- Instruction
Please copy the listing verbatim, starting with the line that contains "This screenshot has width=1920, height=1080. Describe" and going on through the end of the listing.

- Exercise inputs
◇ ◇ ◇ ◇

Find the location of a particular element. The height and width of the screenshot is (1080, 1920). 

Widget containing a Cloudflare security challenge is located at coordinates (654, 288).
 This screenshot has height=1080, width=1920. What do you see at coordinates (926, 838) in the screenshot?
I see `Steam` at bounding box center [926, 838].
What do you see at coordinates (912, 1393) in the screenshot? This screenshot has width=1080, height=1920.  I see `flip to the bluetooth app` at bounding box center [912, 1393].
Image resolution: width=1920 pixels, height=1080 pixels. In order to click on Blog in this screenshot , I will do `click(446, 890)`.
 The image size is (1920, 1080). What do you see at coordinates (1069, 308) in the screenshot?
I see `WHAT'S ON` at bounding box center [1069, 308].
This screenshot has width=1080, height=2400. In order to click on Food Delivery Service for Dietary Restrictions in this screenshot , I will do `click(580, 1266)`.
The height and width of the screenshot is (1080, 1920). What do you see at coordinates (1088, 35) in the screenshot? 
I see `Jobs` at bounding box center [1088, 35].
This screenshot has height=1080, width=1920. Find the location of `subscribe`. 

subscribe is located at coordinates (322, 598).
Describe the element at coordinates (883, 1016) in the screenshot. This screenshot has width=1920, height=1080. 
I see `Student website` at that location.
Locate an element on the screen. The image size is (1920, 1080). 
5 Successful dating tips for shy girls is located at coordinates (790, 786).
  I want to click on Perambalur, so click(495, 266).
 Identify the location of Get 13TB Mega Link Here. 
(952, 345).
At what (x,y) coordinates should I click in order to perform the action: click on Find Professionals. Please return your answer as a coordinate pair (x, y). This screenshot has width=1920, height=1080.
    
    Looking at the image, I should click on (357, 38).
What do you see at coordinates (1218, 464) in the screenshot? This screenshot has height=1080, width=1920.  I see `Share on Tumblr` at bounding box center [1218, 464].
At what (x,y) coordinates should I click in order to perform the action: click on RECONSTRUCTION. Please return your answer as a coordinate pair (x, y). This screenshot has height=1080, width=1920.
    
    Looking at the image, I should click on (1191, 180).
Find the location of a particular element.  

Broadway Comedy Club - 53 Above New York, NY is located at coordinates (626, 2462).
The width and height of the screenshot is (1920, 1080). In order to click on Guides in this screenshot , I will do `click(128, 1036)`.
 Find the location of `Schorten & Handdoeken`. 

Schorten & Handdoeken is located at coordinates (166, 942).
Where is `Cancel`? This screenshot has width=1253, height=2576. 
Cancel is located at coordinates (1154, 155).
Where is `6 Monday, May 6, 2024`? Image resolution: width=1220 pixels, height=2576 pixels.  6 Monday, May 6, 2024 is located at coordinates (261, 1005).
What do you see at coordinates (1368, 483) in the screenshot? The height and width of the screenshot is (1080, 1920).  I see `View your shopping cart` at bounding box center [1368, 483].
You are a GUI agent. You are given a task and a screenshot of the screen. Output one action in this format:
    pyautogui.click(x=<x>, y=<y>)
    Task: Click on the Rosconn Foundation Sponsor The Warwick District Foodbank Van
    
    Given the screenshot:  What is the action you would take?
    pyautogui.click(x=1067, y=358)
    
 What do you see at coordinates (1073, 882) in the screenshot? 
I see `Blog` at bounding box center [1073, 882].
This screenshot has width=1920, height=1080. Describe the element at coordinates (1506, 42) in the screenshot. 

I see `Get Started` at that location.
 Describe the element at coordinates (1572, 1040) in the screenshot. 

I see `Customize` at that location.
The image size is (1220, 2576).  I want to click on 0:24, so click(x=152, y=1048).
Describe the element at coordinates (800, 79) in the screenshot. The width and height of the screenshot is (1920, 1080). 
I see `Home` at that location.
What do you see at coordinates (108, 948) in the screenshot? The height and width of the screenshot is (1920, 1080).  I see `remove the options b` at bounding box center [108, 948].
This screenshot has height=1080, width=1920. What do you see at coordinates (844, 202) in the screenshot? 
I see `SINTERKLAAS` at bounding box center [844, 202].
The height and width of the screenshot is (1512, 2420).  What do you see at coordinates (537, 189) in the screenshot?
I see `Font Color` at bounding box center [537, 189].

◇ ◇ ◇ ◇

- Expected output
This screenshot has width=1920, height=1080. Describe the element at coordinates (1506, 42) in the screenshot. 

I see `Get Started` at that location.
 Describe the element at coordinates (1572, 1040) in the screenshot. 

I see `Customize` at that location.
The image size is (1220, 2576).  I want to click on 0:24, so click(x=152, y=1048).
Describe the element at coordinates (800, 79) in the screenshot. The width and height of the screenshot is (1920, 1080). 
I see `Home` at that location.
What do you see at coordinates (108, 948) in the screenshot? The height and width of the screenshot is (1920, 1080).  I see `remove the options b` at bounding box center [108, 948].
This screenshot has height=1080, width=1920. What do you see at coordinates (844, 202) in the screenshot? 
I see `SINTERKLAAS` at bounding box center [844, 202].
The height and width of the screenshot is (1512, 2420).  What do you see at coordinates (537, 189) in the screenshot?
I see `Font Color` at bounding box center [537, 189].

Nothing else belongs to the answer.